**Direction**
Please copy out the entries from the line with "Where should I click to: Click the reply" up to and including the line with "Action: pyautogui.click(x=236, y=61)", keeping the requests and shifting each coordinate in the answers by adding 24 to it. Leave the pictures out.

**Input material**
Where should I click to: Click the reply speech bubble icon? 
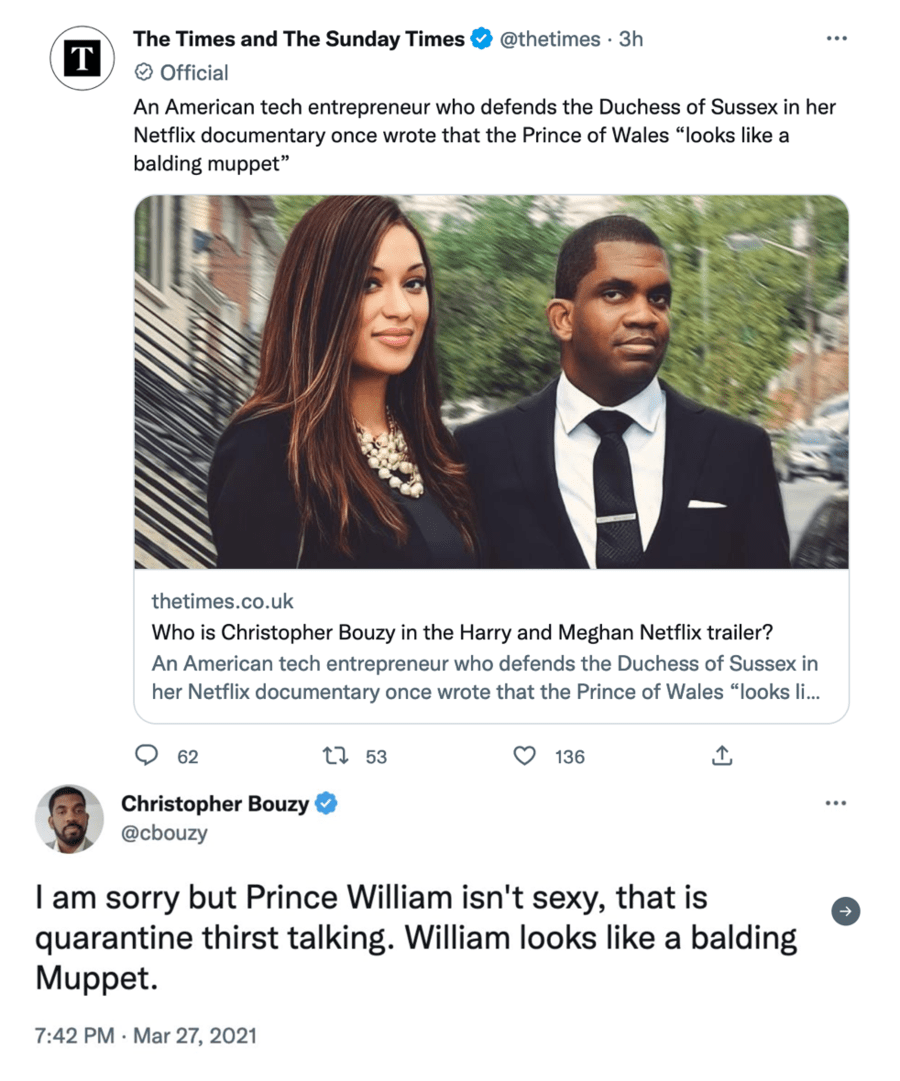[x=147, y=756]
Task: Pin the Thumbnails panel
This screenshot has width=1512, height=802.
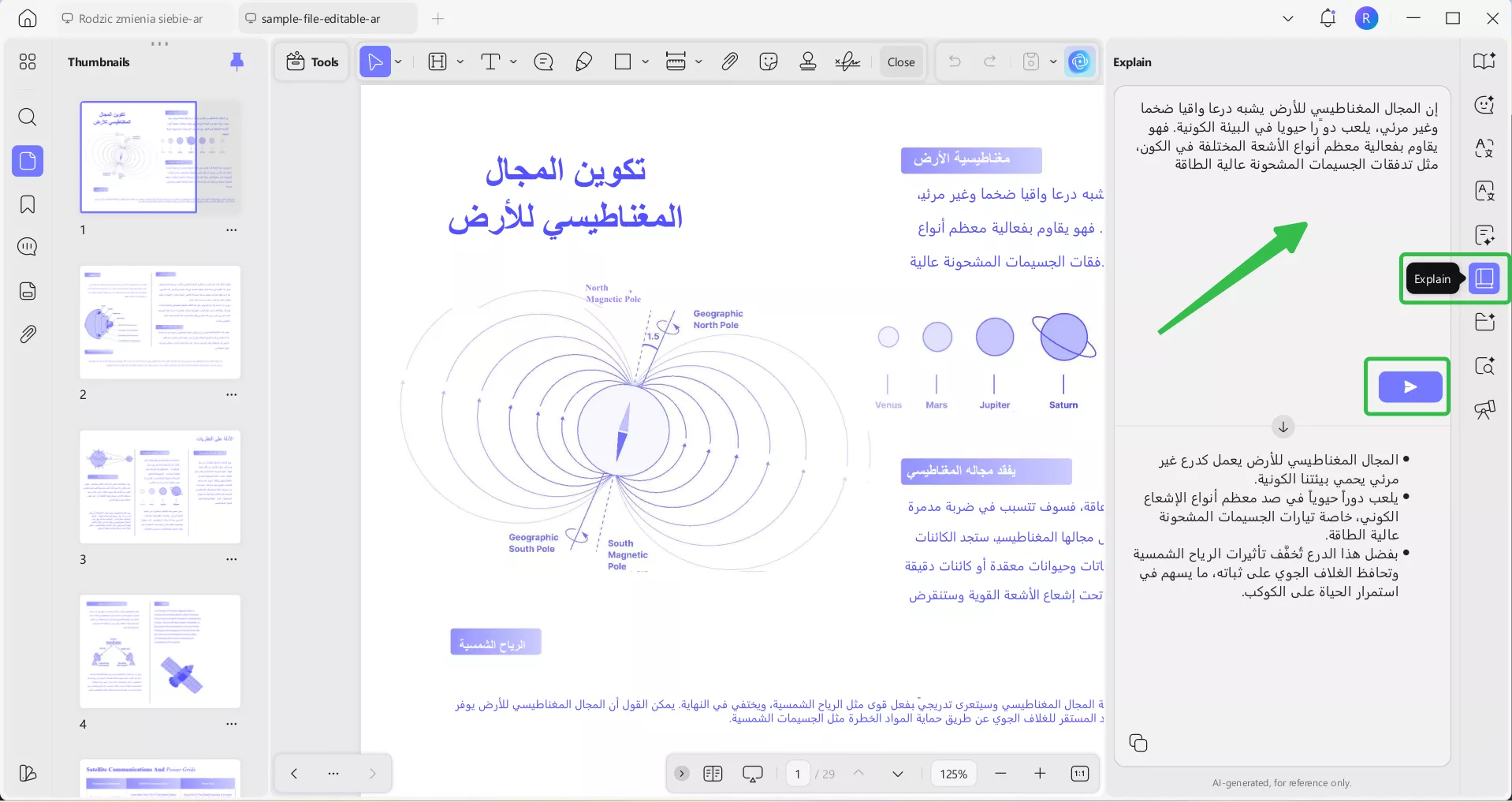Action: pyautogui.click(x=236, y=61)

---

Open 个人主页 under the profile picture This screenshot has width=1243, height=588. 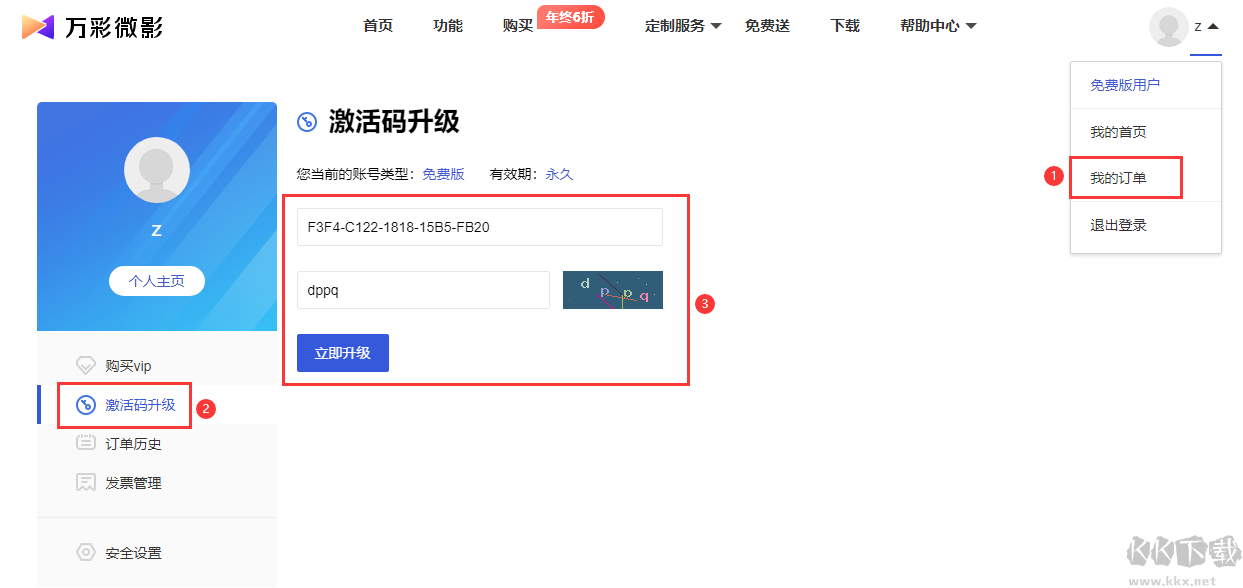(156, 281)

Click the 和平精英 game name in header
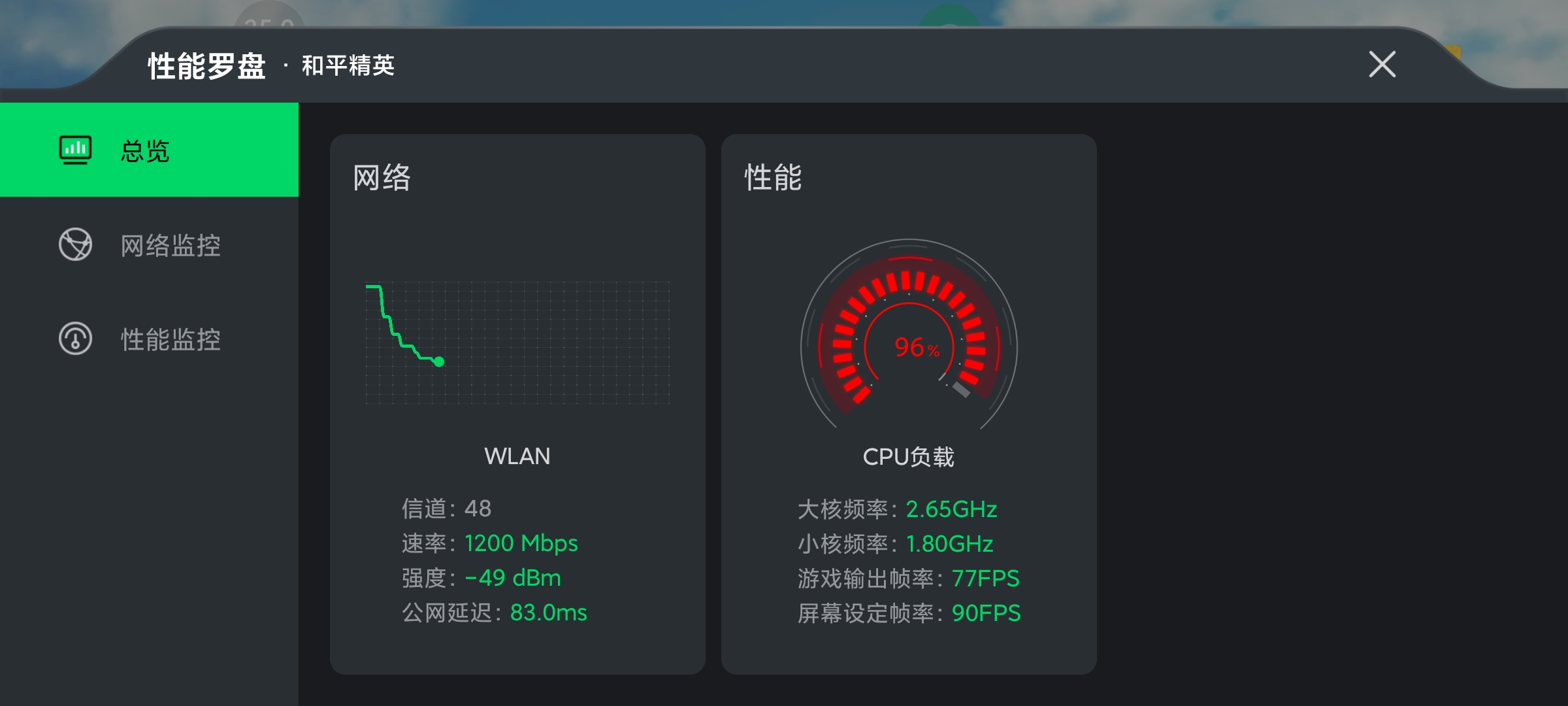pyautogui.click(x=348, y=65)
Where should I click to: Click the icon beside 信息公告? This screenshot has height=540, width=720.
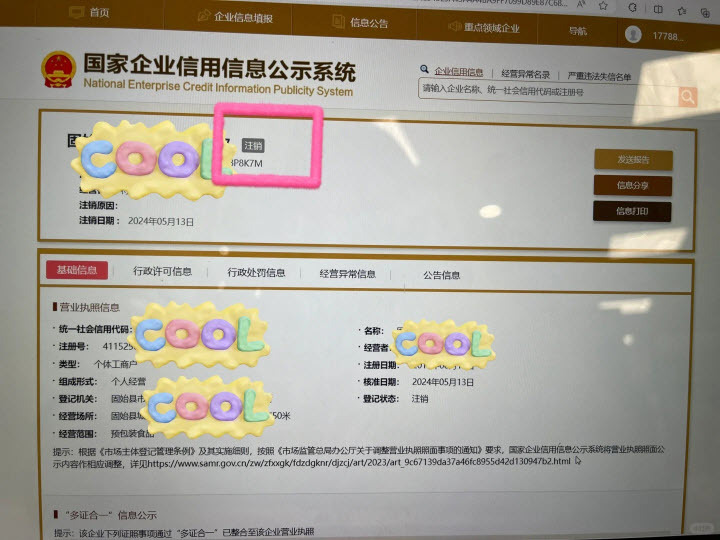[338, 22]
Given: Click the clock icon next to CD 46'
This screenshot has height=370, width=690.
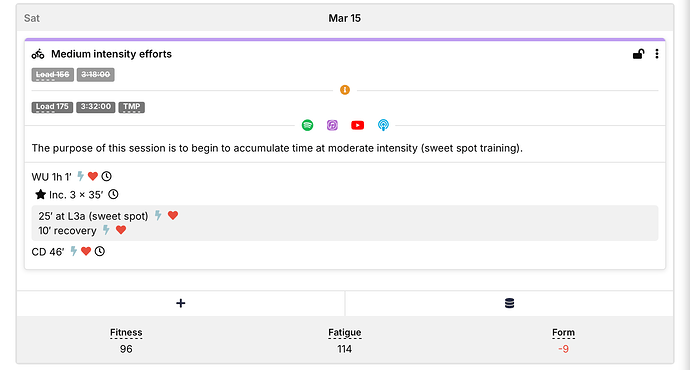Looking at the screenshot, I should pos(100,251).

---

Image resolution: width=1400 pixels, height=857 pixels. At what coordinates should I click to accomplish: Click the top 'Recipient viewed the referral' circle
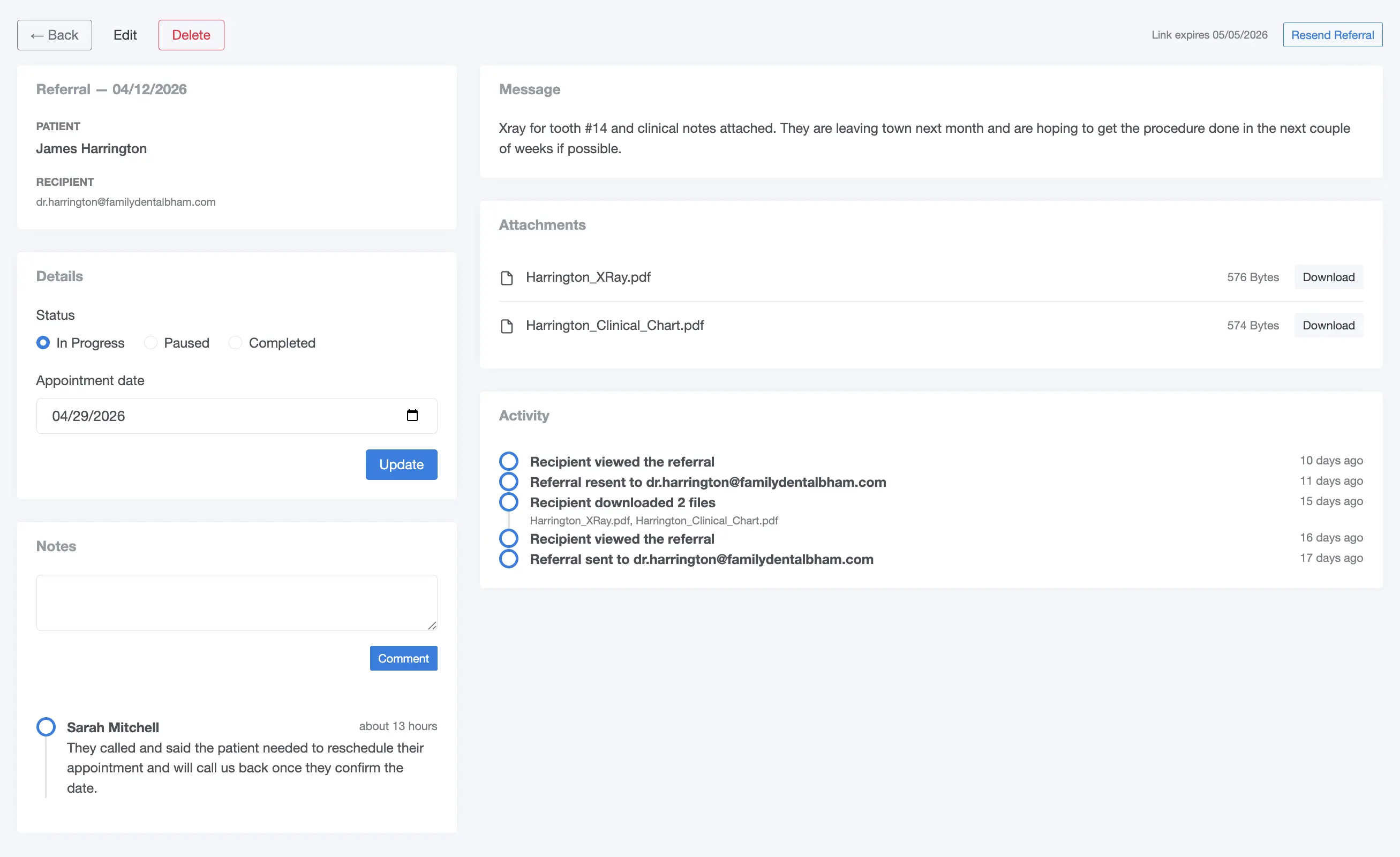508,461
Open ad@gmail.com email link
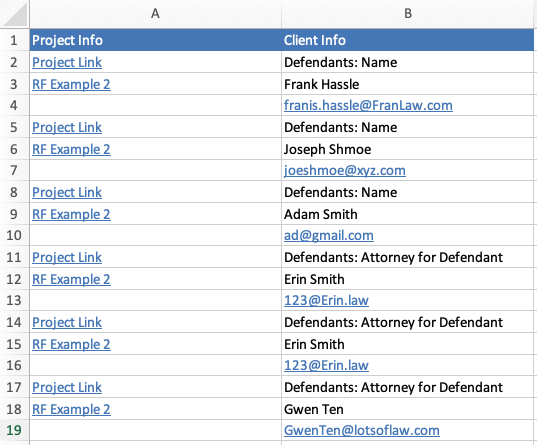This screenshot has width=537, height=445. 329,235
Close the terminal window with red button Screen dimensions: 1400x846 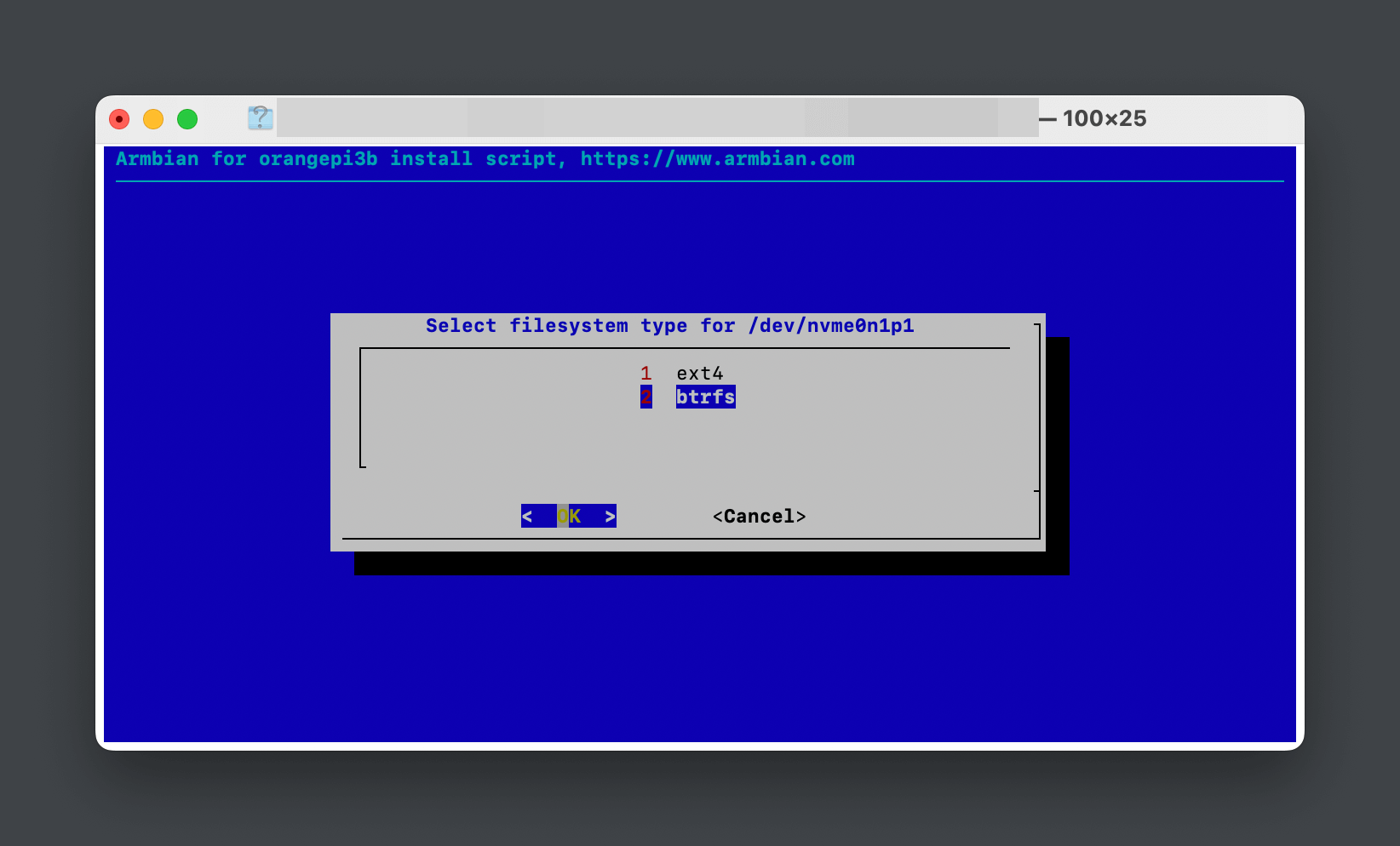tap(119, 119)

**Answer to the problem**
Where should I click to: Click the reply speech bubble icon? 
[x=171, y=780]
Task: Pin the Thumbnails panel
This screenshot has width=1512, height=802.
Action: pyautogui.click(x=260, y=85)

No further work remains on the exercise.